Researchers from the UCLA Department of Medicine, Division of Hematology Oncology and the Eli and Edythe Broad Center of Regenerative Medicine and Stem Cell Research at UCLA have published two studies that define how key genetic factors affect blood-forming stem cells by either accelerating or hindering the cells' regenerative properties. The findings could one day lead to improved treatments for people undergoing common therapies for cancer such as chemotherapy and radiation.
Blood-forming stem cells, or hematopoietic stem cells, are found in the bone marrow. These cells have two unique properties: They can self-renew and, through a process called differentiation, they can form any type of blood cell. A healthy immune system depends on the regenerative abilities of hematopoietic stem cells.
Common cancer therapies such as chemotherapy and radiation can eliminate cancer by killing cancer cells. But these treatments also damage hematopoietic stem cells, which can impede the cells' ability to regenerate blood, slowing the immune system and resulting in a longer, more complicated recovery for people with cancer. Previous research indicated that certain genes may alter hematopoietic stem cells' regenerative capacity by either accelerating or hindering the cells' ability to restore the immune system, but more research was needed to pinpoint the specific genetic activity and effects.

(Required actions):
1. Using the passage on blood-forming stem cells, decide whether each statement agrees with it: (a) Hematopoietic stem cells are found in the bone marrow. (b) Chemotherapy and radiation leave hematopoietic stem cells unharmed. (c) The researchers published three studies. Answer yes or no for each and quote the deciding words.
2. List every department, division, and center named in the passage on blood-forming stem cells.
3. Retype the stretch of the passage on blood-forming stem cells from "Common cancer therapies" through "activity and effects.".

[Stored data entries]
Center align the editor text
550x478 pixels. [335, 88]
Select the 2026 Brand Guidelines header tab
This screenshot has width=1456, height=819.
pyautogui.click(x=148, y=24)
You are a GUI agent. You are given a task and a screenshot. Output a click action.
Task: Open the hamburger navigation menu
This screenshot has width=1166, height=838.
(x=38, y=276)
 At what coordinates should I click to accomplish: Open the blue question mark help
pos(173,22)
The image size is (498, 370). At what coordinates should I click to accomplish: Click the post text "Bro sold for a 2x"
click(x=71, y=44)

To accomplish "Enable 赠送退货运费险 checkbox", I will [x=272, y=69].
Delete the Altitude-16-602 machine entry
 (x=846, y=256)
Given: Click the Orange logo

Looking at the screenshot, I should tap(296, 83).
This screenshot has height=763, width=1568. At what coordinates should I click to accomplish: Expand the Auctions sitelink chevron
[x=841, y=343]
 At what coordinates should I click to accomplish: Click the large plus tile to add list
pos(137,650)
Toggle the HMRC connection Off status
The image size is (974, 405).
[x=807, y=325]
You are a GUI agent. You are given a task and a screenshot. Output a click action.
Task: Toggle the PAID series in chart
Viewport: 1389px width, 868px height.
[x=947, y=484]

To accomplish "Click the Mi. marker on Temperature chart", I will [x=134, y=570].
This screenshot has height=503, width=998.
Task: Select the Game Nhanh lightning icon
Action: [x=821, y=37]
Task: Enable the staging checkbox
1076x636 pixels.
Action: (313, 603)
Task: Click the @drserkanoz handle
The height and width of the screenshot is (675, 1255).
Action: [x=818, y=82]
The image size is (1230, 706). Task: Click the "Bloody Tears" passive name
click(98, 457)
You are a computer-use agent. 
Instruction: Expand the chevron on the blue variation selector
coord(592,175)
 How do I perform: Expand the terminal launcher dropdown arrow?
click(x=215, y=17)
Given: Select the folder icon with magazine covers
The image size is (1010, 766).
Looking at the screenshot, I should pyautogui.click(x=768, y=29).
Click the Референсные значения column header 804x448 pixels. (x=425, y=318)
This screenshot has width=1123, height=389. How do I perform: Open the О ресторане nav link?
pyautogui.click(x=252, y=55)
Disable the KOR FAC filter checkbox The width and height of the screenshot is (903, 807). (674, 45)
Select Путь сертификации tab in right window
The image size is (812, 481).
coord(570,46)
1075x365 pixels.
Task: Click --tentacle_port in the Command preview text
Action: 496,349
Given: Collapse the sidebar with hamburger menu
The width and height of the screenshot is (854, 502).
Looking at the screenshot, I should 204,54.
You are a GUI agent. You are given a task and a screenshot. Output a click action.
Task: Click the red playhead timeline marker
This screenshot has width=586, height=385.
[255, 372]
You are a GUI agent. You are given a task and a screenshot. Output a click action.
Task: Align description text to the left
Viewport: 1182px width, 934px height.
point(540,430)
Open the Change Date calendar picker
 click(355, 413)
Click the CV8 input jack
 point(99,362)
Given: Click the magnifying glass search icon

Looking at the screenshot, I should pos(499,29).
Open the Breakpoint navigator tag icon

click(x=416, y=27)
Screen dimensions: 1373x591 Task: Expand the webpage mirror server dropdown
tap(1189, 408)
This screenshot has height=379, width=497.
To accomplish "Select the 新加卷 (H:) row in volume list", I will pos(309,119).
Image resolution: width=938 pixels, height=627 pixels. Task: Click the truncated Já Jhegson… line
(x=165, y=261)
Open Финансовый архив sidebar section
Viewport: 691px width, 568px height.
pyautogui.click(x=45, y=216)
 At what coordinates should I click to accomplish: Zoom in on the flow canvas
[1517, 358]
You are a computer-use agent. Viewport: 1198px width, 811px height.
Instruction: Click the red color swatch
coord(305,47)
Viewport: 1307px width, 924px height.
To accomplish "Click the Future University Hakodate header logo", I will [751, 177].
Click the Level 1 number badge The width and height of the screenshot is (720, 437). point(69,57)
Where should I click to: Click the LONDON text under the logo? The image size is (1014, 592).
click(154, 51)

(Answers to the exercises):
1.
(a) Yes: "Blood-forming stem cells, or hematopoietic stem cells, are found in the bone marrow."
(b) No: "But these treatments also damage hematopoietic stem cells"
(c) No: "have published two studies"

2.
UCLA Department of Medicine
Division of Hematology Oncology
Eli and Edythe Broad Center of Regenerative Medicine and Stem Cell Research at UCLA

3.
Common cancer therapies such as chemotherapy and radiation can eliminate cancer by killing cancer cells. But these treatments also damage hematopoietic stem cells, which can impede the cells' ability to regenerate blood, slowing the immune system and resulting in a longer, more complicated recovery for people with cancer. Previous research indicated that certain genes may alter hematopoietic stem cells' regenerative capacity by either accelerating or hindering the cells' ability to restore the immune system, but more research was needed to pinpoint the specific genetic activity and effects.